Auch ein aktueller Fall sollte zu denken geben. Am 26. Jänner 2014 wurde bei Im Zentrum über den rechtsextremen "Akademikerball" und die antifaschistischen Gegendemonstrationen diskutiert. Im Studio befanden sich (Moderation nicht mitgerechnet) fünf Männer und eine Frau: Natascha Strobl von der "Offensive gegen Rechts", die während der Sendung sowohl von der Moderation als auch vom rechtsextremen TV-Stammgast massiv unter Druck gesetzt wurde und mit zahlreichen verbalen Untergriffen konfrontiert war. Wenige Wochen später wird ihr Küchenfenster mit einem Luftdruckgewehr eingeschossen (vgl. "Glasscheiben, die zu Bruch gehen").

Die Täter_innen konnten noch nicht ermittelt werden. Eine ideologische Nähe zu rechtsextremen Kontexten, denen die Im Zentrum Redaktion - auch dann wenn es das ORF Gesetz nicht zwingend vorsieht - viel zu oft freiwillig eine Plattform bietet, scheint wahrscheinlich. "Hier zeigt sich, was passiert wenn Antifaschist_innen denunziert und eingeschüchtert werden und wie gefährlich eine Rechte ist, die medial Rückendeckung bekommt", schreibt Strobl auf ihrem Blog. Auf Twitter fügt sie hinzu: „Es gab schon davor viele Drohungen. Besonders nach #imZentrum“.

Es geht auch anders

Dass es selbst mit vergleichsweise begrenzten Ressourcen machbar ist, eine ausgewogene Einladungspolitik zu bewerkstelligen, zeigt der Supertaalk seit seinem Relaunch. Während die erste Staffel noch sehr männerdominiert war, ist die Situation seit der zweiten Staffel gänzlich anders und wurde in der dritten weiter verbessert. Auch Diskussionen zu Sport, Ökonomie oder Stadtplanung - Themen, die von Thurnher wohl ähnlich wie Raumfahrt unter "schwierig, weibliche Studiogäste mit entsprechender Expertise oder Erfahrung zu finden" abgeheftet würden - werden dort mit ausgeglichenem Geschlechterverhältnis und teilweise sogar mit mehr Diskutantinnen als Diskutanten diskutiert.

Der Supertaalk ist informativ und das Gesprächsklima hebt sich von den Diskussionssendungen im ORF, auf ATV oder bei Puls 4 positiv ab.

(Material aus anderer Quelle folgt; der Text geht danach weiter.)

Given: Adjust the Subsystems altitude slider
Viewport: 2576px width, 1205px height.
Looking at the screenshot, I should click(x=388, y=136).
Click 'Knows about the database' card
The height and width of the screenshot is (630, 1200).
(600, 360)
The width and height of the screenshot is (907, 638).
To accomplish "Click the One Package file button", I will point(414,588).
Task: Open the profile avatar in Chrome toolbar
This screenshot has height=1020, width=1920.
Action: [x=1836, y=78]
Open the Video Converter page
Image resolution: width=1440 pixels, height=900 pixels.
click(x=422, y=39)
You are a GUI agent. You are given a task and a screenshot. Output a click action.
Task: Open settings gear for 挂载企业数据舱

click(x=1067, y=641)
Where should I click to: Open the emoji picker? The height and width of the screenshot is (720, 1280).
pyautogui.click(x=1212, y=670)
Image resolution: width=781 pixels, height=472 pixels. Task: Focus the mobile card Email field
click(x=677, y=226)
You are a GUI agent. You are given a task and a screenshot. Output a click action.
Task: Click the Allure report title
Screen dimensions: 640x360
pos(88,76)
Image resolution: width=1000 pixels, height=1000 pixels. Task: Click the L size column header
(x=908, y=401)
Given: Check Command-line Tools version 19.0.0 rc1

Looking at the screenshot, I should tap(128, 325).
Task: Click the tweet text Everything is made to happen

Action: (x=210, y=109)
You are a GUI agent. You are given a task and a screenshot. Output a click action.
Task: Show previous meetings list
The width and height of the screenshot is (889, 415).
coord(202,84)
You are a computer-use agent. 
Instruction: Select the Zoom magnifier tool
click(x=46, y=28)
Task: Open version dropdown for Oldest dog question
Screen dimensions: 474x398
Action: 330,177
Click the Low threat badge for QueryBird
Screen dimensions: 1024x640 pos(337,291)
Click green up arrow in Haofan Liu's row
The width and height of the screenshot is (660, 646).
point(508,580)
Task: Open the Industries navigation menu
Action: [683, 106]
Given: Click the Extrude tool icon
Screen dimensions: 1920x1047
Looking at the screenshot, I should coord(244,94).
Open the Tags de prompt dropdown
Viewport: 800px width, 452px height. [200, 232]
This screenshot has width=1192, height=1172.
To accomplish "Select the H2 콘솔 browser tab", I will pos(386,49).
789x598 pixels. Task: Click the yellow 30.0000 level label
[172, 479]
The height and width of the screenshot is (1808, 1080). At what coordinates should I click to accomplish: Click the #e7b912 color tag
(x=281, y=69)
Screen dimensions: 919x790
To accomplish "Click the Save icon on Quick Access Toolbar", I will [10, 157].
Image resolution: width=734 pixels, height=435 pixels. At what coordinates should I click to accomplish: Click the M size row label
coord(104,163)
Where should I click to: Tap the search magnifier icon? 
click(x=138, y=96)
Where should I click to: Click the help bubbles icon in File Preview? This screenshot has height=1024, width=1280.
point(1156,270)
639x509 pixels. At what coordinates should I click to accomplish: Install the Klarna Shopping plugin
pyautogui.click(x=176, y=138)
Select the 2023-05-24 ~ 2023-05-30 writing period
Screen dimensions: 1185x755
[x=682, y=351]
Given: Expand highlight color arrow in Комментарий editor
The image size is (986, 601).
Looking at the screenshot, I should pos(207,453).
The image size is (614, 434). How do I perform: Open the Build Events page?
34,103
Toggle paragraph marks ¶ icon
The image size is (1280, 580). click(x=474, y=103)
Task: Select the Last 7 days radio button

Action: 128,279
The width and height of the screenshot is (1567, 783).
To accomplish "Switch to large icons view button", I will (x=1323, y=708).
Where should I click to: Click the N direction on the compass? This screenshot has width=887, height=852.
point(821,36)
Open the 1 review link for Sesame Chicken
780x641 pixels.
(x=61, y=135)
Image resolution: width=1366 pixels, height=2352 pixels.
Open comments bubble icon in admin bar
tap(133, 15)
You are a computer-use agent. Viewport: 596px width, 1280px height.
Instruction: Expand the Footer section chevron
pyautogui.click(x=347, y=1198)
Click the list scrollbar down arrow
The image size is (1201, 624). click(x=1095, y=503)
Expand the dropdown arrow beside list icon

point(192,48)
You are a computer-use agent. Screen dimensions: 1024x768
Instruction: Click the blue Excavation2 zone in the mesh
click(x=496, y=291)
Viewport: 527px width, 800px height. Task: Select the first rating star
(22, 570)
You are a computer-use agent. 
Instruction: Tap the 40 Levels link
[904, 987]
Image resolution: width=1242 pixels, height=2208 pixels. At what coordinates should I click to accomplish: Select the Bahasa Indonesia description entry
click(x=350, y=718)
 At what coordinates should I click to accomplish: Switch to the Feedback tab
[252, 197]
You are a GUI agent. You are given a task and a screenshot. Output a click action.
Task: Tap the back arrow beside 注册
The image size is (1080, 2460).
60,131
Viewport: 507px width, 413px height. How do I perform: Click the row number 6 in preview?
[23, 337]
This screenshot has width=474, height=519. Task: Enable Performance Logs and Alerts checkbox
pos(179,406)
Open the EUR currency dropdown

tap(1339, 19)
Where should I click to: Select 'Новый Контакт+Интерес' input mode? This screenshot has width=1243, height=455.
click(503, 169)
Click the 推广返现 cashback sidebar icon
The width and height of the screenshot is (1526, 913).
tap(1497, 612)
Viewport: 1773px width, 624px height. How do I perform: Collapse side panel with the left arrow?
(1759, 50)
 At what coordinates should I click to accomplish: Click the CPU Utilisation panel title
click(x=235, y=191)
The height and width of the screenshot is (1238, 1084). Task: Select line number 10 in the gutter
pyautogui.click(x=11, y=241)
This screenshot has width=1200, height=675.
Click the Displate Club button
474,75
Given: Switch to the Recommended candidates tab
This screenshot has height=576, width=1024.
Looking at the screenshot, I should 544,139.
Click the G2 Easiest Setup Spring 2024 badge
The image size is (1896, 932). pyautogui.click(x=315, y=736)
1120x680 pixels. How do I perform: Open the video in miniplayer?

Der nächste findet am Dienstag, dem 1. April 2014 um 20:15 Uhr statt. Tania Araujo, Irene Brickner, Melina Klaus und Gerd Valchars diskutieren, moderiert von Flora Eder und Fanny Rasul, unter dem Motto "Die Mauern nieder!" über die "Utopie vom Ende der 'Festung Europa'".

1 Kommentar:

  1. Supertaalk mit Im Zentrum zu vergleichen nützt hier leider überhaupt nichts. Supertaalk hat keinerlei Attraktivität für mächtige Männer. Sie haben keinen Anlass, Frauen abzudrängen. Im Zentrum hingegen hat Reichweite und politische Relevanz - dort werden Männer so gut wie alles tun, um ihren Kolleginnen / Mitarbeiterinnen klarzumachen, wer in die Sendung geht. Nämlich sie, die Chefs, die Männer.